= Celox (boat) =

5th-1st century BC Greek warship

The Celox or Celes (κέλης, κελήτιον), was a type of swift boat used in ancient Greek naval warfare and various official functions. The boat is said to have been invented by the Rhodians and was notable for its speed and agility. The Celox was primarily used by pirates but also played a significant role as an attendant vessel to larger fleets, for delivering messages, or negotiating with the enemy.
It seems that it was used between fifth and first centuries BC.

==Etymology and Terminology==
The term is derived from the verb κέλλω ("to urge on"), which reflects the boat's primary characteristic of speed. Additionally, the word κέλης meant "race-horse," further emphasizing the vessel's swift nature, highlighting the boat's resemblance to a fast and agile animal.

==Design and Construction==
The Celox was a small, narrow boat designed for rapid movement. It lacked a deck and typically featured a single bench of oars, making it highly maneuverable. This construction enabled the boat to operate in close-quarters combat and swiftly navigate through waters. The boat was typically rowed by a small crew, with each oarsman likely handling two oars. The boat was often referred to as ὀξύ ("sharp" or "fast") by ancient sources, emphasizing its speed.

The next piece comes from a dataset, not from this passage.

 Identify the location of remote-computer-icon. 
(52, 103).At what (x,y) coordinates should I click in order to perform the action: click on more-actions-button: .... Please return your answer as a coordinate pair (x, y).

While some ancient sources suggest that the Celox may have resembled a bireme or trireme, it is more likely that these references describe the number of oarsmen on each side, rather than the number of rower benches. The Celox was typically manned by fewer than forty oarsmen, and its oar arrangement was distinct from larger ships, which had multiple benches of rowers.

The boat's design made it suitable for both fast pursuit and escape. It was operated entirely by oars, which allowed it to be independent of weather conditions and move with precision in various environments. The Celox was thus highly maneuverable, resembling modern gunboats in its tactical flexibility.

==Usage and Role==
The Celox was frequently used in piracy, where its speed and maneuverability were invaluable for ambushing or escaping from larger ships. However, it also had important military and official roles. It was often employed as an attendant boat for larger fleets, used to bring news, deliver messages, or negotiate with enemies. Each Greek state likely maintained Celox boats for various official purposes, like the demosiakai akatoi (δημοσίαι ἄκατοι) in Athens.

The Celox was also noted for its resemblance to modern-day gunboats due to its tactical use in rapid deployment and strategic operations.

==Other variants==
A related vessel, the epaktrokeles (ἐπακτροκέλης), had a somewhat rounder shape and was also used by pirates. It combined the features of a Celox with those of a transport vessel (ἐπακτρὶς), designed for carrying spoils while still maintaining a degree of speed and agility for pursuit or flight.